[start]

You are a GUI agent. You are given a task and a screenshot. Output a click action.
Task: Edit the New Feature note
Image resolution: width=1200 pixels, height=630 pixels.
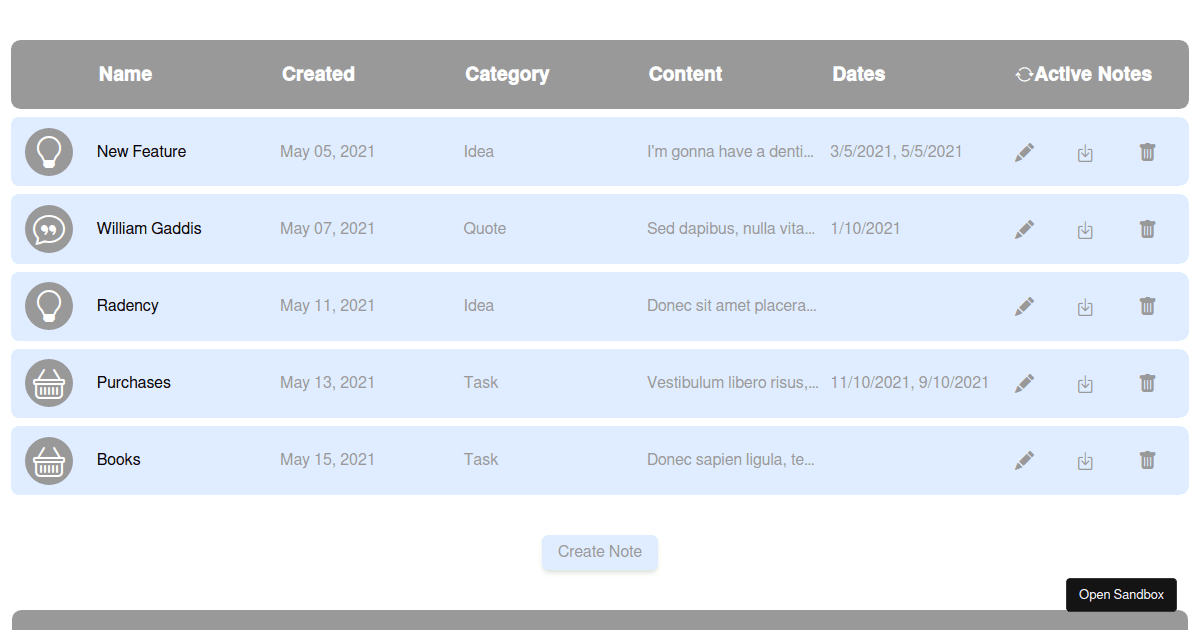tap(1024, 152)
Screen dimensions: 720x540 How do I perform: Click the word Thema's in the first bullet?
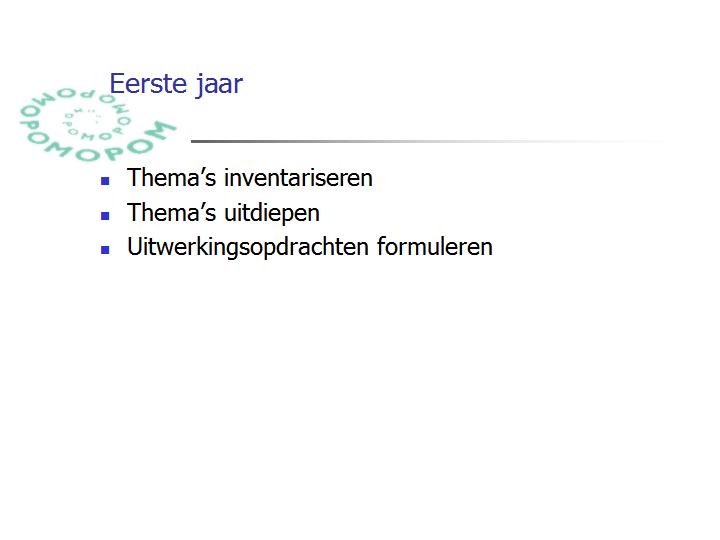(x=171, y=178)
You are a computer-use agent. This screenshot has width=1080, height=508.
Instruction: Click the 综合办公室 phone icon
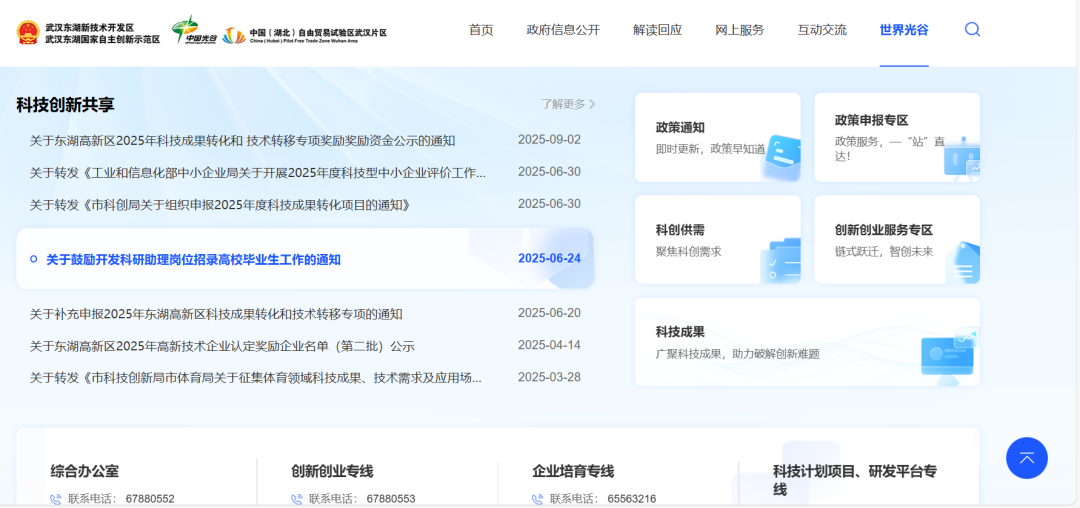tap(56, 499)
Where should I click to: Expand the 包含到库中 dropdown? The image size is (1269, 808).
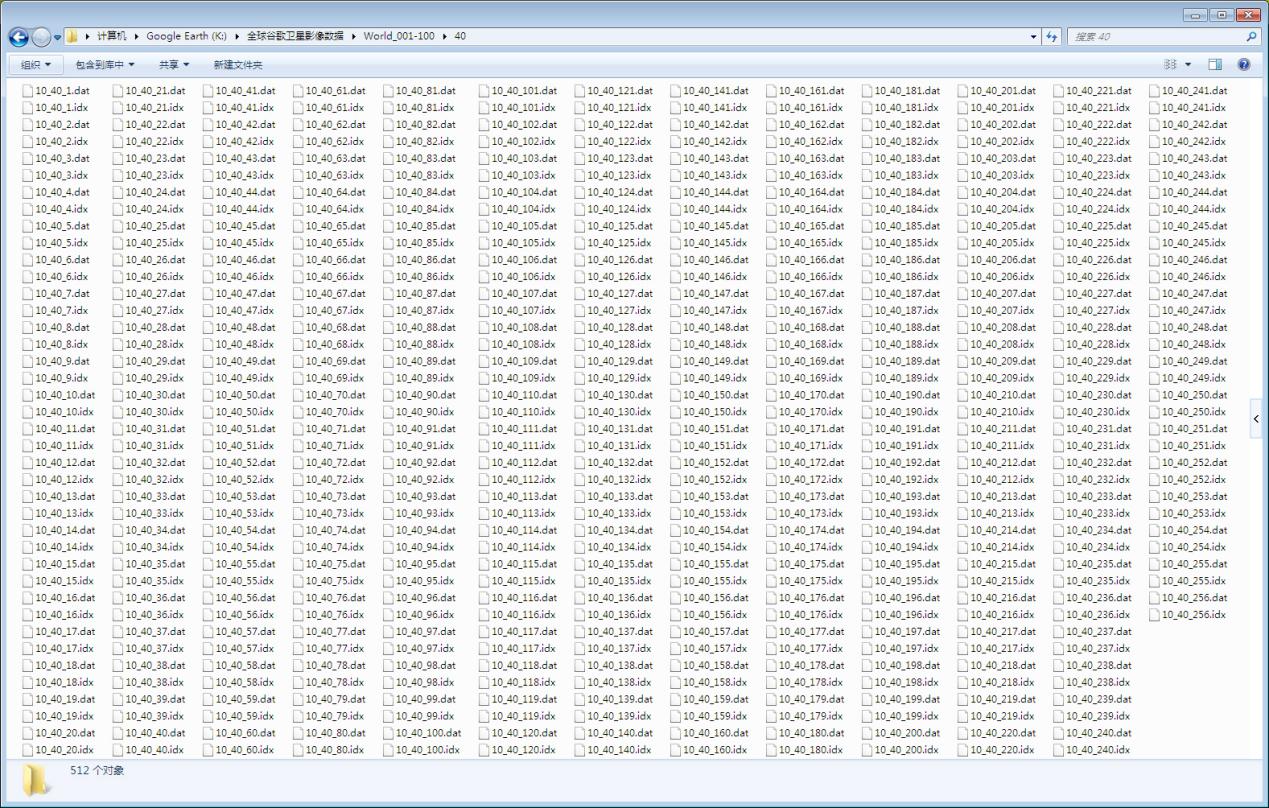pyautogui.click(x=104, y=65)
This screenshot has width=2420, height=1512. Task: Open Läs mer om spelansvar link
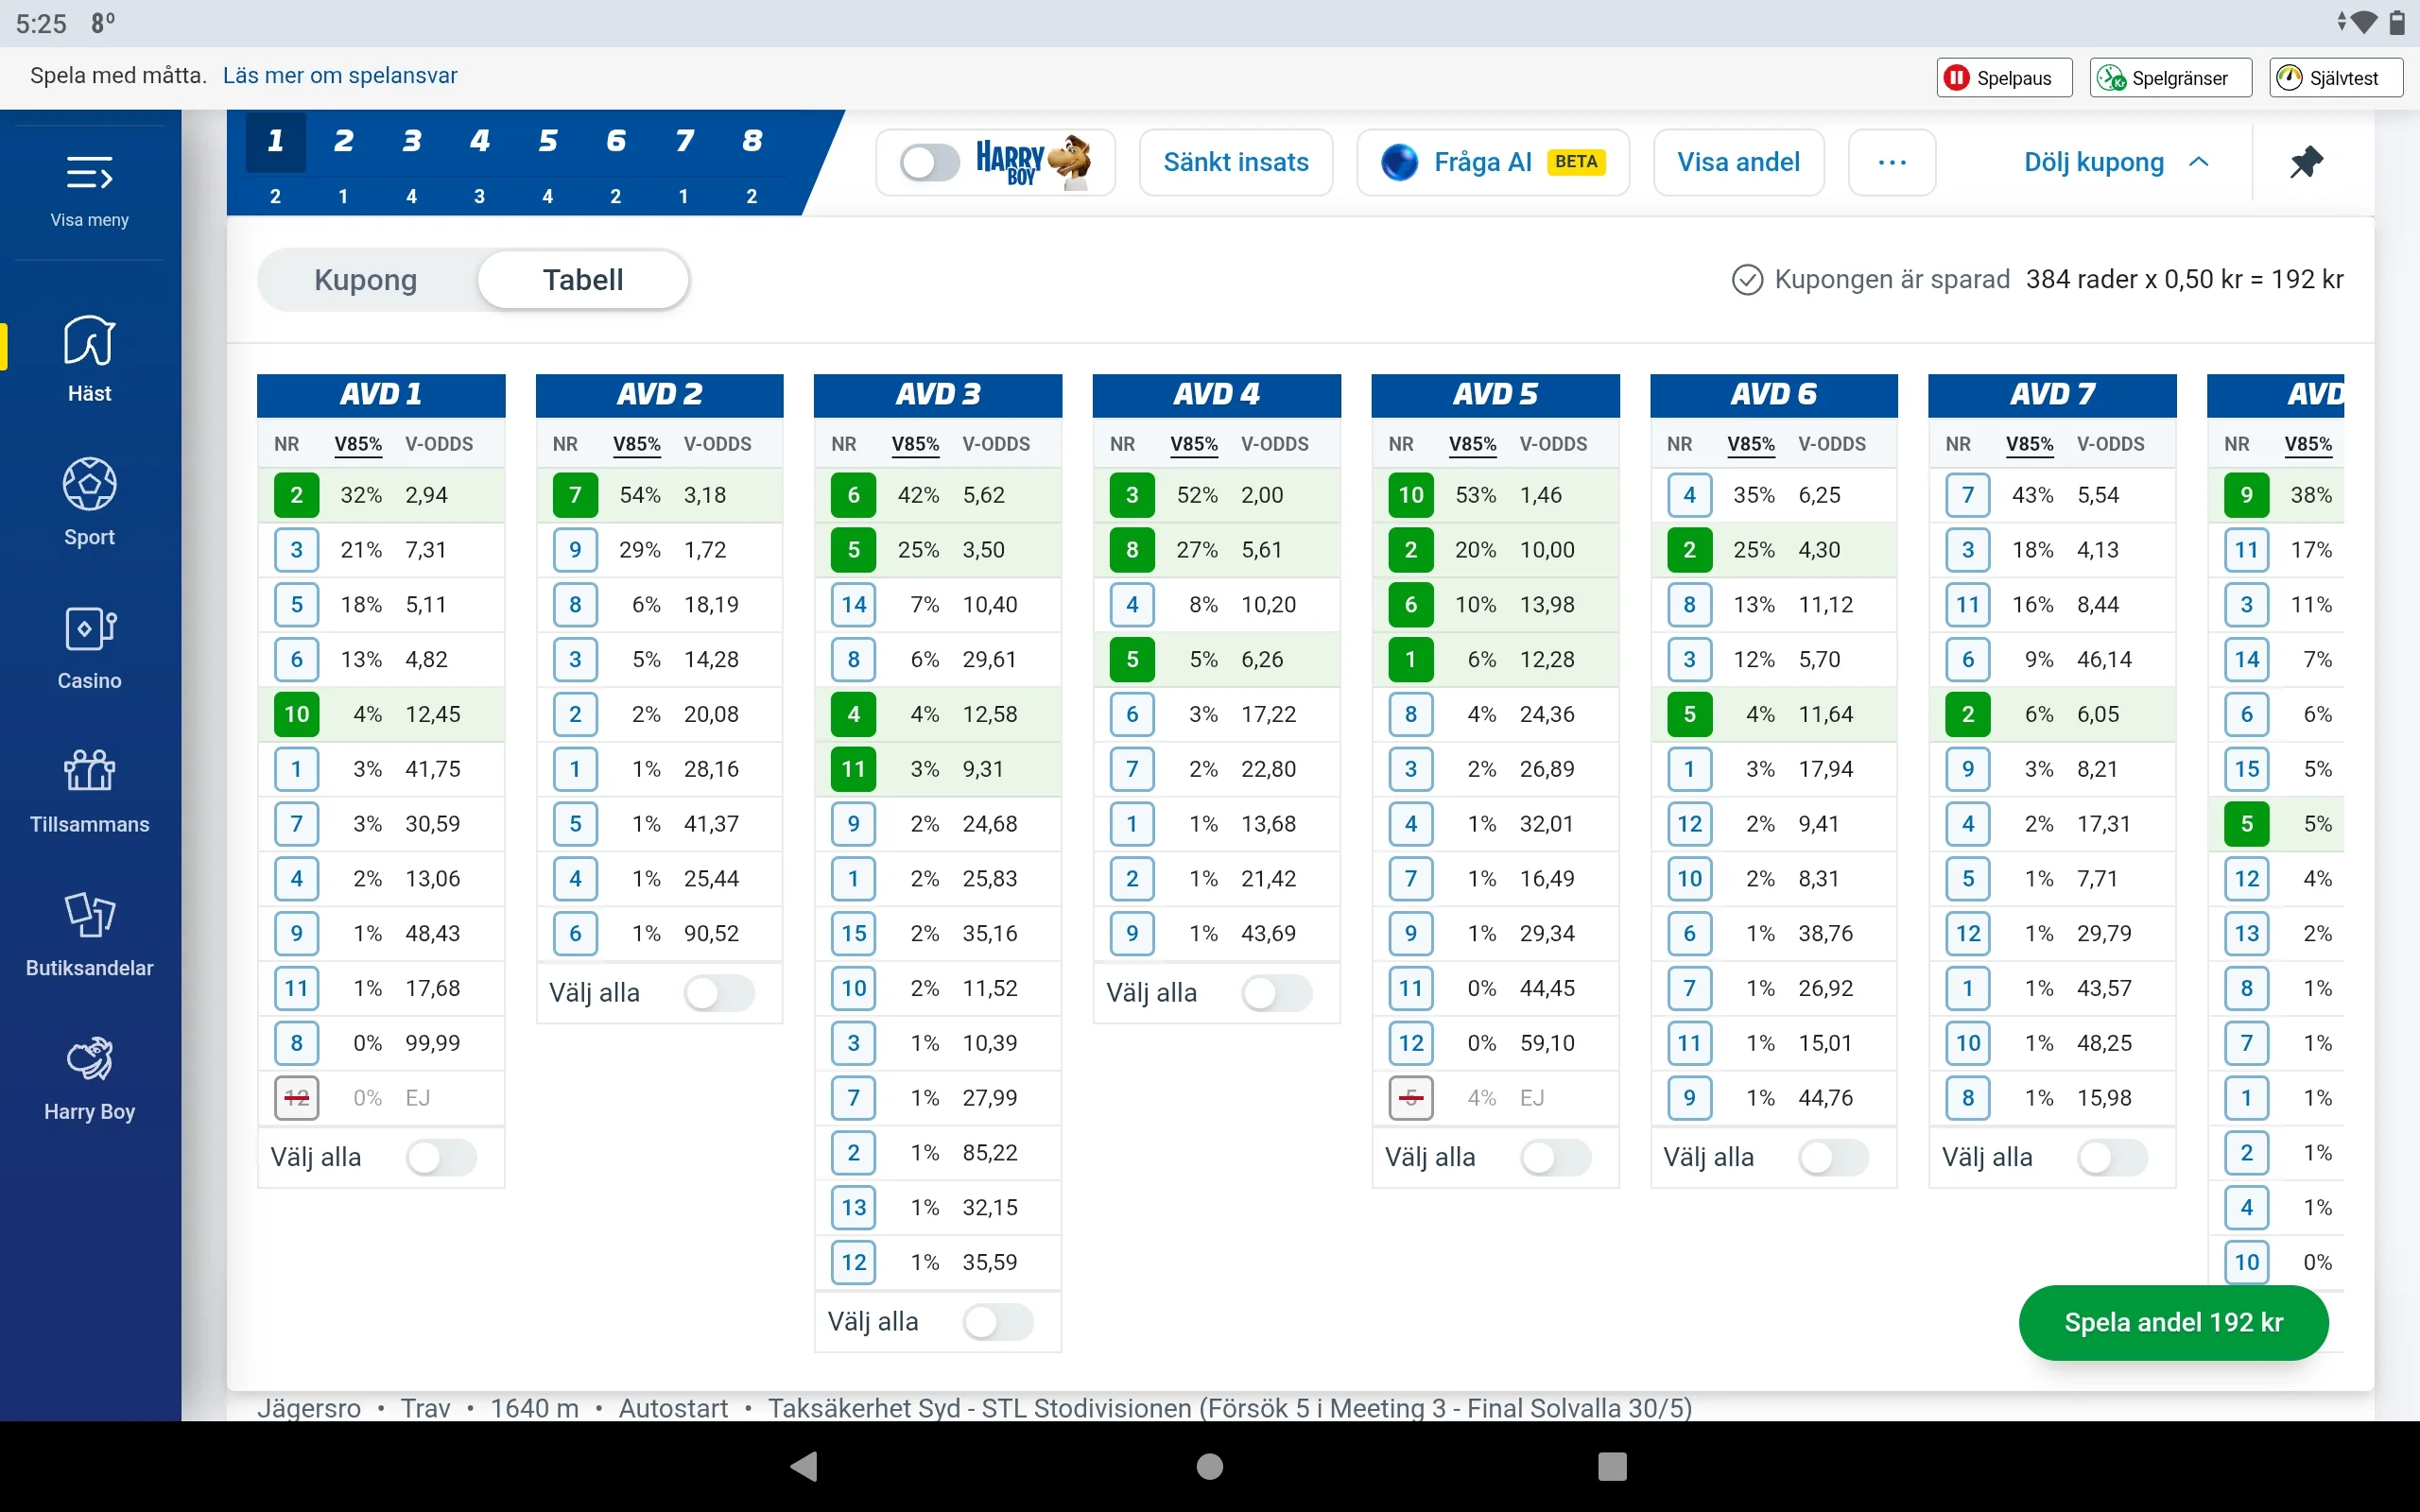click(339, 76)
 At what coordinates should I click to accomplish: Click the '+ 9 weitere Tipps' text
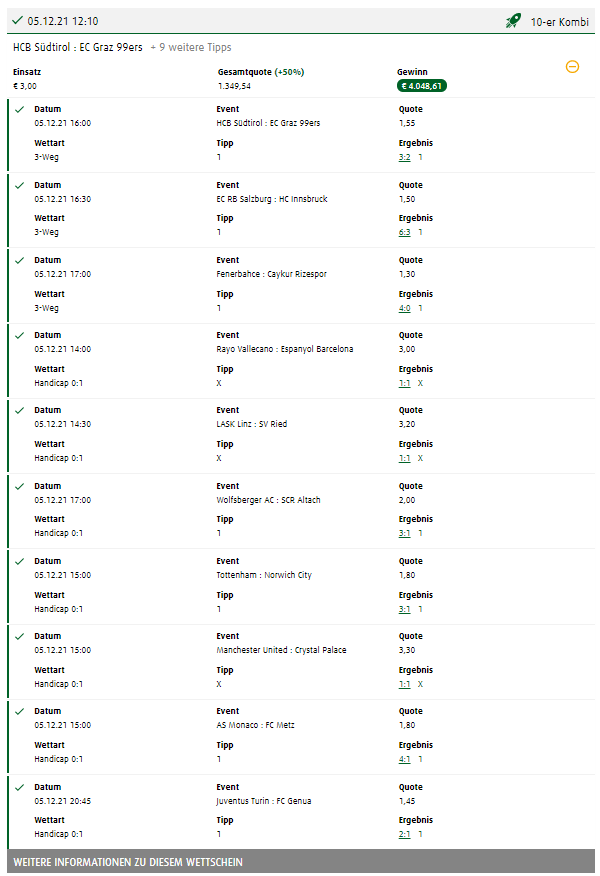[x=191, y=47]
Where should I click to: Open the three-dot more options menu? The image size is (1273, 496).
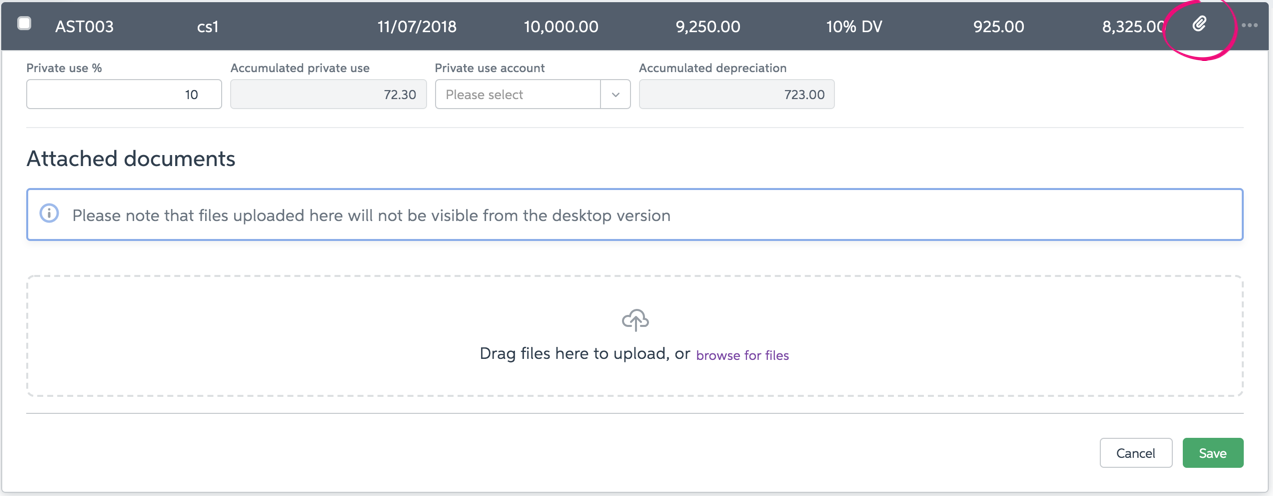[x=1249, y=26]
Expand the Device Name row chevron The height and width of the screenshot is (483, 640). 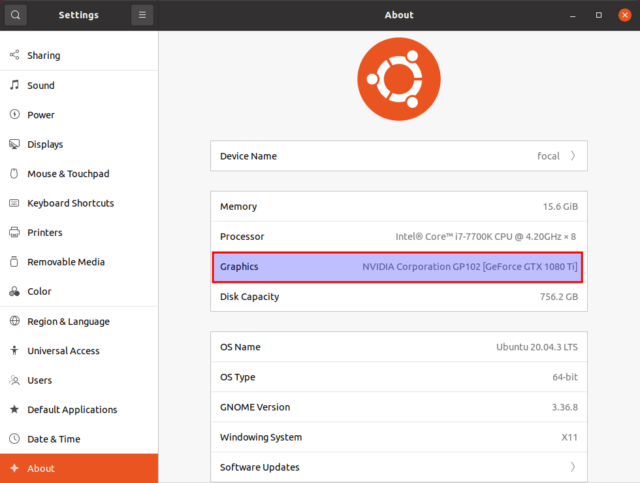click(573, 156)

[end]

■ **What to do**
Format the records between the line holding "Screen dimensions: 720x540" and the line holding "tap(56, 499)", inclusive, as a numbered list with blank lines dropped and the pictures left out.

■ **Right answer**
1. Screen dimensions: 720x540 How do I perform: Click the word Thema's in the first bullet?
2. (x=171, y=178)
3. You are a computer-use agent. This screenshot has width=1080, height=508.
4. Instruction: Click the 综合办公室 phone icon
5. tap(56, 499)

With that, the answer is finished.